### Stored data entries
☆ ☆ ☆
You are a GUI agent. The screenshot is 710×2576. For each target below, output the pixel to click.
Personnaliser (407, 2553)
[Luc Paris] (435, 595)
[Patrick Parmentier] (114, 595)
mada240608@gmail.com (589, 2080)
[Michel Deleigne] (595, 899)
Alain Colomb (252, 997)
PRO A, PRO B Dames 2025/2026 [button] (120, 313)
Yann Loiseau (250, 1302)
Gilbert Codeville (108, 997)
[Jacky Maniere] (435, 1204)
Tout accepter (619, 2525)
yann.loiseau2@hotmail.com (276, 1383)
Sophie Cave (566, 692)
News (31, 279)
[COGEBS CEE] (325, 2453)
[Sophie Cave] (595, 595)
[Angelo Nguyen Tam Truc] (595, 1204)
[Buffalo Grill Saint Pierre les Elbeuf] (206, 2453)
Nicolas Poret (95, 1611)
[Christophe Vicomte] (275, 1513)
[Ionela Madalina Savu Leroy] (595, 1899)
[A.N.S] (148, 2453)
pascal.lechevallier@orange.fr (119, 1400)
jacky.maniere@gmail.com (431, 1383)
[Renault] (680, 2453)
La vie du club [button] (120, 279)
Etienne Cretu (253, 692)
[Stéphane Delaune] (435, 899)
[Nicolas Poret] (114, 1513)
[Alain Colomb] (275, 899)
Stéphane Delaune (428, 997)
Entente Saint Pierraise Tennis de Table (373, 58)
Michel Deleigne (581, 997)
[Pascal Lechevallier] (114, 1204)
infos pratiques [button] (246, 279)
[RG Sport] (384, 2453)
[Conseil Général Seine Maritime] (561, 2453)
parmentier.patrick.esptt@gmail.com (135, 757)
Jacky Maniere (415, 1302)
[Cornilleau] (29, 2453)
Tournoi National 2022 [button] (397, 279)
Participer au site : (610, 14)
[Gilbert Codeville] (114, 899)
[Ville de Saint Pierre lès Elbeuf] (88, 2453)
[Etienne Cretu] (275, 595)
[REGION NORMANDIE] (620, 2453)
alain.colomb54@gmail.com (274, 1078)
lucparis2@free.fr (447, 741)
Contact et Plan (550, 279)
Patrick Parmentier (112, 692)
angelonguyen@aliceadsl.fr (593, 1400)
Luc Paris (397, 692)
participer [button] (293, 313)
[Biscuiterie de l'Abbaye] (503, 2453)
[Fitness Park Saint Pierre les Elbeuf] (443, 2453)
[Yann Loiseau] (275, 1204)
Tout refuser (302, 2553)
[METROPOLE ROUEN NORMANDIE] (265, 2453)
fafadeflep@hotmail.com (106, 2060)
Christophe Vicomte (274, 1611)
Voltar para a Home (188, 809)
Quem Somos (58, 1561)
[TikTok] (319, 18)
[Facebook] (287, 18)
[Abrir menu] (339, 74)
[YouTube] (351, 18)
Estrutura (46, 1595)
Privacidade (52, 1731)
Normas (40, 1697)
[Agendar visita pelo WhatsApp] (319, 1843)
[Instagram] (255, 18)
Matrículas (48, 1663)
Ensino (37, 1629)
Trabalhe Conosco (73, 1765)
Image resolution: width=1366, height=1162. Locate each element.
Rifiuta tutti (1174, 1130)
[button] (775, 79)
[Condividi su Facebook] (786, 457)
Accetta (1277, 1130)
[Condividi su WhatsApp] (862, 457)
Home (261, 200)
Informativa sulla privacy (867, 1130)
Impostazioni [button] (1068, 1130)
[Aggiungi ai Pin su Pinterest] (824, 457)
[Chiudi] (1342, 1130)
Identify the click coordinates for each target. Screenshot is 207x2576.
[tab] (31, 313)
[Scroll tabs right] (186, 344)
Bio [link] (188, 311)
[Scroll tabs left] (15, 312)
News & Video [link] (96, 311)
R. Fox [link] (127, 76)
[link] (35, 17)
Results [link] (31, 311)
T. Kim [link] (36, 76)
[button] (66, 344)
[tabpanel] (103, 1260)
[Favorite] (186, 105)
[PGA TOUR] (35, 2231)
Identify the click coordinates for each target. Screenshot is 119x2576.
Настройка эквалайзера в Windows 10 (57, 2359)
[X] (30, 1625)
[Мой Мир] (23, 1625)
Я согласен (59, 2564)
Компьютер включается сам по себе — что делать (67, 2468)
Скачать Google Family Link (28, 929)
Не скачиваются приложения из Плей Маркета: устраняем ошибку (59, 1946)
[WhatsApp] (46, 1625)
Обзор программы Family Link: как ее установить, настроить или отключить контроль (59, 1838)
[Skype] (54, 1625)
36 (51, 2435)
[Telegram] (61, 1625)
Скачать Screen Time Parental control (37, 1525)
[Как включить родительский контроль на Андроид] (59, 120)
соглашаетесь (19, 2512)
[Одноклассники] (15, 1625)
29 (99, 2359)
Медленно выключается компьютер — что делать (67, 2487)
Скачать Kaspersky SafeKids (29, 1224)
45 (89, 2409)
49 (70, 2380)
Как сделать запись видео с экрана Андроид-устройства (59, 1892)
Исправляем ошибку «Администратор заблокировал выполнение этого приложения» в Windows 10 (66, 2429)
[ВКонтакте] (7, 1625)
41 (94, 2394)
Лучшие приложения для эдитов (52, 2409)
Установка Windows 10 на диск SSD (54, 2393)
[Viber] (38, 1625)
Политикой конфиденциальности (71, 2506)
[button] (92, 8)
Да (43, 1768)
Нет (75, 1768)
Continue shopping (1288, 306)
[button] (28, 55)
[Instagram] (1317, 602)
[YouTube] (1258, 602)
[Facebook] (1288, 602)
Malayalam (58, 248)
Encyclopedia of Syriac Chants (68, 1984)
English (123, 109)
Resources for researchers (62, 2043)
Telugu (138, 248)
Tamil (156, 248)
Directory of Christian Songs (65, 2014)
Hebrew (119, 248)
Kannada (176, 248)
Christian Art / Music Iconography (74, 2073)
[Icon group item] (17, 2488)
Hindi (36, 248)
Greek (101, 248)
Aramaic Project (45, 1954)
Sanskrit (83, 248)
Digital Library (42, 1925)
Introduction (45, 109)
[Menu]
☆ ☆ ☆
### Task prompt
Precisely as given, transcribe all of the entries above.

### Solution to the exercise
You are a GUI agent. The screenshot is 710×2576. For each target below, output the pixel to click.
Personnaliser (407, 2553)
[Luc Paris] (435, 595)
[Patrick Parmentier] (114, 595)
mada240608@gmail.com (589, 2080)
[Michel Deleigne] (595, 899)
Alain Colomb (252, 997)
PRO A, PRO B Dames 2025/2026 [button] (120, 313)
Yann Loiseau (250, 1302)
Gilbert Codeville (108, 997)
[Jacky Maniere] (435, 1204)
Tout accepter (619, 2525)
yann.loiseau2@hotmail.com (276, 1383)
Sophie Cave (566, 692)
News (31, 279)
[COGEBS CEE] (325, 2453)
[Sophie Cave] (595, 595)
[Angelo Nguyen Tam Truc] (595, 1204)
[Buffalo Grill Saint Pierre les Elbeuf] (206, 2453)
Nicolas Poret (95, 1611)
[Christophe Vicomte] (275, 1513)
[Ionela Madalina Savu Leroy] (595, 1899)
[A.N.S] (148, 2453)
pascal.lechevallier@orange.fr (119, 1400)
jacky.maniere@gmail.com (431, 1383)
[Renault] (680, 2453)
La vie du club [button] (120, 279)
Etienne Cretu (253, 692)
[Stéphane Delaune] (435, 899)
[Nicolas Poret] (114, 1513)
[Alain Colomb] (275, 899)
Stéphane Delaune (428, 997)
Entente Saint Pierraise Tennis de Table (373, 58)
Michel Deleigne (581, 997)
[Pascal Lechevallier] (114, 1204)
infos pratiques [button] (246, 279)
[RG Sport] (384, 2453)
[Conseil Général Seine Maritime] (561, 2453)
parmentier.patrick.esptt@gmail.com (135, 757)
Jacky Maniere (415, 1302)
[Cornilleau] (29, 2453)
Tournoi National 2022 [button] (397, 279)
Participer au site : (610, 14)
[Gilbert Codeville] (114, 899)
[Ville de Saint Pierre lès Elbeuf] (88, 2453)
[Etienne Cretu] (275, 595)
[REGION NORMANDIE] (620, 2453)
alain.colomb54@gmail.com (274, 1078)
lucparis2@free.fr (447, 741)
Contact et Plan (550, 279)
Patrick Parmentier (112, 692)
angelonguyen@aliceadsl.fr (593, 1400)
Luc Paris (397, 692)
participer [button] (293, 313)
[Biscuiterie de l'Abbaye] (503, 2453)
[Fitness Park Saint Pierre les Elbeuf] (443, 2453)
[Yann Loiseau] (275, 1204)
Tout refuser (302, 2553)
[METROPOLE ROUEN NORMANDIE] (265, 2453)
fafadeflep@hotmail.com (106, 2060)
Christophe Vicomte (274, 1611)
Voltar para a Home (188, 809)
Quem Somos (58, 1561)
[TikTok] (319, 18)
[Facebook] (287, 18)
[Abrir menu] (339, 74)
[YouTube] (351, 18)
Estrutura (46, 1595)
Privacidade (52, 1731)
Normas (40, 1697)
[Agendar visita pelo WhatsApp] (319, 1843)
[Instagram] (255, 18)
Matrículas (48, 1663)
Ensino (37, 1629)
Trabalhe Conosco (73, 1765)
Image resolution: width=1366, height=1162. Locate each element.
Rifiuta tutti (1174, 1130)
[button] (775, 79)
[Condividi su Facebook] (786, 457)
Accetta (1277, 1130)
[Condividi su WhatsApp] (862, 457)
Home (261, 200)
Informativa sulla privacy (867, 1130)
Impostazioni [button] (1068, 1130)
[Aggiungi ai Pin su Pinterest] (824, 457)
[Chiudi] (1342, 1130)
Identify the click coordinates for each target. Screenshot is 207x2576.
[tab] (31, 313)
[Scroll tabs right] (186, 344)
Bio [link] (188, 311)
[Scroll tabs left] (15, 312)
News & Video [link] (96, 311)
R. Fox [link] (127, 76)
[link] (35, 17)
Results [link] (31, 311)
T. Kim [link] (36, 76)
[button] (66, 344)
[tabpanel] (103, 1260)
[Favorite] (186, 105)
[PGA TOUR] (35, 2231)
Identify the click coordinates for each target. Screenshot is 119x2576.
Настройка эквалайзера в Windows 10 (57, 2359)
[X] (30, 1625)
[Мой Мир] (23, 1625)
Я согласен (59, 2564)
Компьютер включается сам по себе — что делать (67, 2468)
Скачать Google Family Link (28, 929)
Не скачиваются приложения из Плей Маркета: устраняем ошибку (59, 1946)
[WhatsApp] (46, 1625)
Обзор программы Family Link: как ее установить, настроить или отключить контроль (59, 1838)
[Skype] (54, 1625)
36 (51, 2435)
[Telegram] (61, 1625)
Скачать Screen Time Parental control (37, 1525)
[Как включить родительский контроль на Андроид] (59, 120)
соглашаетесь (19, 2512)
[Одноклассники] (15, 1625)
29 (99, 2359)
Медленно выключается компьютер — что делать (67, 2487)
Скачать Kaspersky SafeKids (29, 1224)
45 (89, 2409)
49 (70, 2380)
Как сделать запись видео с экрана Андроид-устройства (59, 1892)
Исправляем ошибку «Администратор заблокировал выполнение этого приложения» в Windows 10 (66, 2429)
[ВКонтакте] (7, 1625)
41 (94, 2394)
Лучшие приложения для эдитов (52, 2409)
Установка Windows 10 на диск SSD (54, 2393)
[Viber] (38, 1625)
Политикой конфиденциальности (71, 2506)
[button] (92, 8)
Да (43, 1768)
Нет (75, 1768)
Continue shopping (1288, 306)
[button] (28, 55)
[Instagram] (1317, 602)
[YouTube] (1258, 602)
[Facebook] (1288, 602)
Malayalam (58, 248)
Encyclopedia of Syriac Chants (68, 1984)
English (123, 109)
Resources for researchers (62, 2043)
Telugu (138, 248)
Tamil (156, 248)
Directory of Christian Songs (65, 2014)
Hebrew (119, 248)
Kannada (176, 248)
Christian Art / Music Iconography (74, 2073)
[Icon group item] (17, 2488)
Hindi (36, 248)
Greek (101, 248)
Aramaic Project (45, 1954)
Sanskrit (83, 248)
Digital Library (42, 1925)
Introduction (45, 109)
[Menu]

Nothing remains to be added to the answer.